Only one in seven patients with depression and anxiety disorders received care consistent with evidence-based treatment recommendations, according to a recent Harvard Medical School study.
The study found that patients who lack coverage for mental health disorders were only 24 percent to 36 percent as likely to receive adequate care as patients with coverage.
"Our results indicate that unless insurance coverage for mental illness is broad, patients will have limited access to evidence-based treatments," says researcher Philip Wang, MD, DrPh, an instructor in medicine at Brigham and Women's Hospital and Harvard Medical School. "There is a need for parity between coverage for physical and mental disorders."
Evidence-based treatment is defined as either having eight visits with a psychologist, psychiatrist or other mental health specialist, or being prescribed medication for depression or anxiety and having four follow-up visits with a physician. The study, "Recent care of common mental disorders in the United States," suggests that insurance coverage is a significant barrier to receiving adequate mental health care.
In the study, Wang and his colleagues analyzed data from the Midlife Development in the United States Survey, a national telephone and mail survey conducted in 1996 by the John D. and Catherine T. MacArthur Foundation Network on Successful Midlife Development. More than 3,000 respondents were asked whether they sought help for mental health problems within the last 12 months and, if so, what types of professionals they saw and their total number of office visits. They were also asked about medication use.
The study shows that primary-care physicians are increasingly being asked to care for people with mental illness. Primary-care physicians treated nearly twice as many patients with depression, panic disorder and generalized anxiety disorder as mental health specialists.
However, the study found that mental health specialists were more likely to provide evidence-based treatments than primary-care physicians.
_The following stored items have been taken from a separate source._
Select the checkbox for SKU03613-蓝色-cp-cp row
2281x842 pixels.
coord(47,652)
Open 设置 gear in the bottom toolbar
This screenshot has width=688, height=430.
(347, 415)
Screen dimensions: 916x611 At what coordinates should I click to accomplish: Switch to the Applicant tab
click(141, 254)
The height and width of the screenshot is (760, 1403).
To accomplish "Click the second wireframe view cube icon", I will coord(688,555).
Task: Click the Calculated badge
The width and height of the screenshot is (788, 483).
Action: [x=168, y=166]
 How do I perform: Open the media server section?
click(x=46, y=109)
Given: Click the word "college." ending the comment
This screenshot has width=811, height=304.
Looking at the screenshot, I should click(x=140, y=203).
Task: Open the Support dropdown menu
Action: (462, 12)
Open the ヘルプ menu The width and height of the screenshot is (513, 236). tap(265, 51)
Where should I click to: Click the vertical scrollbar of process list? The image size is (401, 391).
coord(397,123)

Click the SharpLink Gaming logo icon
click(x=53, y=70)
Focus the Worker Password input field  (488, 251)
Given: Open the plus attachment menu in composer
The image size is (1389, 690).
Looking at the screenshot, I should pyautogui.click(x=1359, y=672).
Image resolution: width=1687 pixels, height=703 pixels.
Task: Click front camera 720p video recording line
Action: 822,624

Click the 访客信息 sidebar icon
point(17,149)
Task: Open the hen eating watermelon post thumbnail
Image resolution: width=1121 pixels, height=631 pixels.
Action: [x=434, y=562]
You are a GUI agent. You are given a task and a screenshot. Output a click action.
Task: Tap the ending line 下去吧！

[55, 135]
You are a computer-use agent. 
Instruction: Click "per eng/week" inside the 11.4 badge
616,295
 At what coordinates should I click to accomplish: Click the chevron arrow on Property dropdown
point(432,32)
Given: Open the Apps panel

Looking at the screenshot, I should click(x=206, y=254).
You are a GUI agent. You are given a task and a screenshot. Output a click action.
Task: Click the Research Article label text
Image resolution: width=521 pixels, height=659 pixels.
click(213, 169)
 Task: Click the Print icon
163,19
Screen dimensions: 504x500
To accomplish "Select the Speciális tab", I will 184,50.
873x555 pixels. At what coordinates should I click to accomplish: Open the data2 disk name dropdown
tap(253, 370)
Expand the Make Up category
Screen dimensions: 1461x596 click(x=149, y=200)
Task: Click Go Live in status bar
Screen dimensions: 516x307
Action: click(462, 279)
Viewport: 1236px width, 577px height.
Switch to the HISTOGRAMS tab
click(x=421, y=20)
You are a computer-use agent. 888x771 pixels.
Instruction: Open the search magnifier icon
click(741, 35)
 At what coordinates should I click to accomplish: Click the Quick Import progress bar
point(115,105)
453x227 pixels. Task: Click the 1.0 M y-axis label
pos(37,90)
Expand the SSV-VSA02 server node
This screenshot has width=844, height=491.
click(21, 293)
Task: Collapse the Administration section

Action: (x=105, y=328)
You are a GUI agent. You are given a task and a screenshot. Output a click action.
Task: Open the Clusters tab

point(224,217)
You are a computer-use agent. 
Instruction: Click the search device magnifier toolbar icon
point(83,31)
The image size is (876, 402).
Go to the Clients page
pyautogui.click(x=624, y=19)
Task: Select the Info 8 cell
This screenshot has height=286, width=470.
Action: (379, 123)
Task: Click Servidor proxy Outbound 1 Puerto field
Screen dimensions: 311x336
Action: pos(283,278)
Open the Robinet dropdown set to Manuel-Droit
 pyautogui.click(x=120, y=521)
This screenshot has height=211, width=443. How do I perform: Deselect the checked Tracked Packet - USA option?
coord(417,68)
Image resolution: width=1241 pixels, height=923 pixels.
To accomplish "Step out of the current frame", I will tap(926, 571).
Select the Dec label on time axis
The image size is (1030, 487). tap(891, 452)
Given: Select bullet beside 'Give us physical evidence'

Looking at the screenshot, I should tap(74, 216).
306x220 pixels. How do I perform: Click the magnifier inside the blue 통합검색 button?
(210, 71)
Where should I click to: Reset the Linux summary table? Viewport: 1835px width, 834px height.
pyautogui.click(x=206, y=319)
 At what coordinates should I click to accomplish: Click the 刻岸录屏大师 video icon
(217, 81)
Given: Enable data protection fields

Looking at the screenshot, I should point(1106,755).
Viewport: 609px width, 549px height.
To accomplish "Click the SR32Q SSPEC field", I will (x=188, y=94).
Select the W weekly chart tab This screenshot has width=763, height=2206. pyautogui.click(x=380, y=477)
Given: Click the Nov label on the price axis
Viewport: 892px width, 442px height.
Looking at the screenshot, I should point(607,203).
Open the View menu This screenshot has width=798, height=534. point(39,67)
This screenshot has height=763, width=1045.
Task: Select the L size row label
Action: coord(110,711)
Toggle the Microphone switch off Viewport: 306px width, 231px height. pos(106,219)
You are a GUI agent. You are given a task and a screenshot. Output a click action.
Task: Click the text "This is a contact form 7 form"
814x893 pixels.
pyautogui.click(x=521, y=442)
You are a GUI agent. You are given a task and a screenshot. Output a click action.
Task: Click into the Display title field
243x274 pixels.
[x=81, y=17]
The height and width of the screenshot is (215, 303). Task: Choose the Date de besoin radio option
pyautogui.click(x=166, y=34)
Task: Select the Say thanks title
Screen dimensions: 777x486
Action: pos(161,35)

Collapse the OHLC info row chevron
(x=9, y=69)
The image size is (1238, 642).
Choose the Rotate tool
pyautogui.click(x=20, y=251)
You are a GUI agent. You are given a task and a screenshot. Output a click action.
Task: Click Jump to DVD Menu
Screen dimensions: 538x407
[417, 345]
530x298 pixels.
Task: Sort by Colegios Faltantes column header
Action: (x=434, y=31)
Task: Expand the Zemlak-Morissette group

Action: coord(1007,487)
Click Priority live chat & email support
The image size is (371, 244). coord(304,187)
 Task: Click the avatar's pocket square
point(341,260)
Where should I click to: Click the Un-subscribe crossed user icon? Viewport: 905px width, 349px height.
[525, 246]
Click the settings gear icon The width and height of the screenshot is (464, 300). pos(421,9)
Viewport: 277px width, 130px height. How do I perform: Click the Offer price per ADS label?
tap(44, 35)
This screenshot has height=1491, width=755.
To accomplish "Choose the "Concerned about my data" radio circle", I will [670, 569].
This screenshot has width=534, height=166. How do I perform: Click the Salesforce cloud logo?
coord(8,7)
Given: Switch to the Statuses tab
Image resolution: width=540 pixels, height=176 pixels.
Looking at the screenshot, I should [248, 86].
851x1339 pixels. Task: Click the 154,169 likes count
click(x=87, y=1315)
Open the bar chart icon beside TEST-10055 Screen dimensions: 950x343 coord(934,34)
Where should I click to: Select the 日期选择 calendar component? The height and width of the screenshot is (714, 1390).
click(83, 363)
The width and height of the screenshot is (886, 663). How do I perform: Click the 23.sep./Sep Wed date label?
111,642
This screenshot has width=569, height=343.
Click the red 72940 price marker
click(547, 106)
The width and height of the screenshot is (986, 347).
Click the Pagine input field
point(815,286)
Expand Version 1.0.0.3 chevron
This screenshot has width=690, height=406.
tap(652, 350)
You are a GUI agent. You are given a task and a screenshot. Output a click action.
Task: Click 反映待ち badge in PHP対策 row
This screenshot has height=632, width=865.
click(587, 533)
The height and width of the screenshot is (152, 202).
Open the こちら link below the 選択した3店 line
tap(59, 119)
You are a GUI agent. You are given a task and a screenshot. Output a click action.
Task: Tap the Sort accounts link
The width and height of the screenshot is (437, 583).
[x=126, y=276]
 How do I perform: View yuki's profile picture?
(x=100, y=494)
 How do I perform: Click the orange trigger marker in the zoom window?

About 43 percent of the patients treated by mental health specialists, including psychologists and psychiatrists, received adequate care, compared with 28 percent of the patients treated by primary-care physicians.
The study also found that African-Americans were only 10 percent as likely to receive evidence-based treatment as white patients. However, Wang says, further study is needed to determine if this difference is due to a bias among providers or if African-Americans prematurely leave treatment more often than other groups.
The study appears in the May 2000 Journal of General Internal Medicine (Vol. 15, No. 5).